Each line from the one containing "Task: Go to next page using up arrow" through the end of the records below must be repeated exactly, and no other line.

-------------------------

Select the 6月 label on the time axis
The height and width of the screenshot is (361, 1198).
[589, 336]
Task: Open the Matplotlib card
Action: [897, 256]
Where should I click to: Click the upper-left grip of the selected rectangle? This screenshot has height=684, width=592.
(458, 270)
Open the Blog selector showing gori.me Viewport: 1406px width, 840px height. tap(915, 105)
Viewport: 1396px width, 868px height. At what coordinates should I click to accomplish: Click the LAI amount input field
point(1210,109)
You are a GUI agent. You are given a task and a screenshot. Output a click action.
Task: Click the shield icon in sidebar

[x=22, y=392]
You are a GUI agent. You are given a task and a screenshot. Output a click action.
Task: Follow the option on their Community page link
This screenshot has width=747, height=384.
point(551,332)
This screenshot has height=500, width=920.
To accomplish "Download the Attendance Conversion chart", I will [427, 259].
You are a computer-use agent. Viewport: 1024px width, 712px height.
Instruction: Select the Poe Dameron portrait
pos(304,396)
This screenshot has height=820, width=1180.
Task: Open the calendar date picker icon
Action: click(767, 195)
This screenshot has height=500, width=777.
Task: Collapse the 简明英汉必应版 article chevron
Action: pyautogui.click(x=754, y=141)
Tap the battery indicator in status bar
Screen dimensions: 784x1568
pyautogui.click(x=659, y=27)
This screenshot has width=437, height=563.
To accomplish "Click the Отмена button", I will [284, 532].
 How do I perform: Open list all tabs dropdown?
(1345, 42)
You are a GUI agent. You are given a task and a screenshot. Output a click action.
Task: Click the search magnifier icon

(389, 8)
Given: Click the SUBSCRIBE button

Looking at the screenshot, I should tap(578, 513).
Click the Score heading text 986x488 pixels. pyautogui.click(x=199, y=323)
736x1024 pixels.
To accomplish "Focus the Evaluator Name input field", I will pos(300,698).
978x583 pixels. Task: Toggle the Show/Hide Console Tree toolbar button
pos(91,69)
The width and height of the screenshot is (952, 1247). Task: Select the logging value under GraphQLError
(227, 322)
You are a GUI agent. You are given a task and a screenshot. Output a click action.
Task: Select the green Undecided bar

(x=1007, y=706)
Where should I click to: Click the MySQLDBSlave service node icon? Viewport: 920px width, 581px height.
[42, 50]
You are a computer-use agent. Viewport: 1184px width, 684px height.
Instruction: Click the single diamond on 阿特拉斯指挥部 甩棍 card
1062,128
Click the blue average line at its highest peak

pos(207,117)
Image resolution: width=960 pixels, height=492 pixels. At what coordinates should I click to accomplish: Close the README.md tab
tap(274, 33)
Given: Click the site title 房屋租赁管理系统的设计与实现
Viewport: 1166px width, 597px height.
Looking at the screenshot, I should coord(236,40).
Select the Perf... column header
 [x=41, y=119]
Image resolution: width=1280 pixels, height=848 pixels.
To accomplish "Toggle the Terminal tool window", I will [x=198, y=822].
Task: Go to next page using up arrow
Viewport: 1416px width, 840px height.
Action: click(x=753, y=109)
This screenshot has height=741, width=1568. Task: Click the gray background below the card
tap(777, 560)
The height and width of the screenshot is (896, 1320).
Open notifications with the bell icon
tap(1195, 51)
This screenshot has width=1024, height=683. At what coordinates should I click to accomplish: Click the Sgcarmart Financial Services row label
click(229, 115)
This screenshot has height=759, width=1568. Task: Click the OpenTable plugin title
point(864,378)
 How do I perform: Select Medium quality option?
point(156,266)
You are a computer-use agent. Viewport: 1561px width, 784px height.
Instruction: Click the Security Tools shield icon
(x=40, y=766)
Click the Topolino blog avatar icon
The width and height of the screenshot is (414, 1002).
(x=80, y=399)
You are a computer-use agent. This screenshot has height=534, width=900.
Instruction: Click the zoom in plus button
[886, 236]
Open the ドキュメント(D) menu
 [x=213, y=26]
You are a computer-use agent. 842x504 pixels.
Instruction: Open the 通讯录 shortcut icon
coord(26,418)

-------------------------

• _EXPECTED ANSWER_:
Task: Go to next page using up arrow
Viewport: 1416px width, 840px height.
Action: click(x=753, y=109)
This screenshot has height=741, width=1568. Task: Click the gray background below the card
tap(777, 560)
The height and width of the screenshot is (896, 1320).
Open notifications with the bell icon
tap(1195, 51)
This screenshot has width=1024, height=683. At what coordinates should I click to accomplish: Click the Sgcarmart Financial Services row label
click(229, 115)
This screenshot has height=759, width=1568. Task: Click the OpenTable plugin title
point(864,378)
 How do I perform: Select Medium quality option?
point(156,266)
You are a computer-use agent. Viewport: 1561px width, 784px height.
Instruction: Click the Security Tools shield icon
(x=40, y=766)
Click the Topolino blog avatar icon
The width and height of the screenshot is (414, 1002).
(x=80, y=399)
You are a computer-use agent. This screenshot has height=534, width=900.
Instruction: Click the zoom in plus button
[886, 236]
Open the ドキュメント(D) menu
 [x=213, y=26]
You are a computer-use agent. 842x504 pixels.
Instruction: Open the 通讯录 shortcut icon
coord(26,418)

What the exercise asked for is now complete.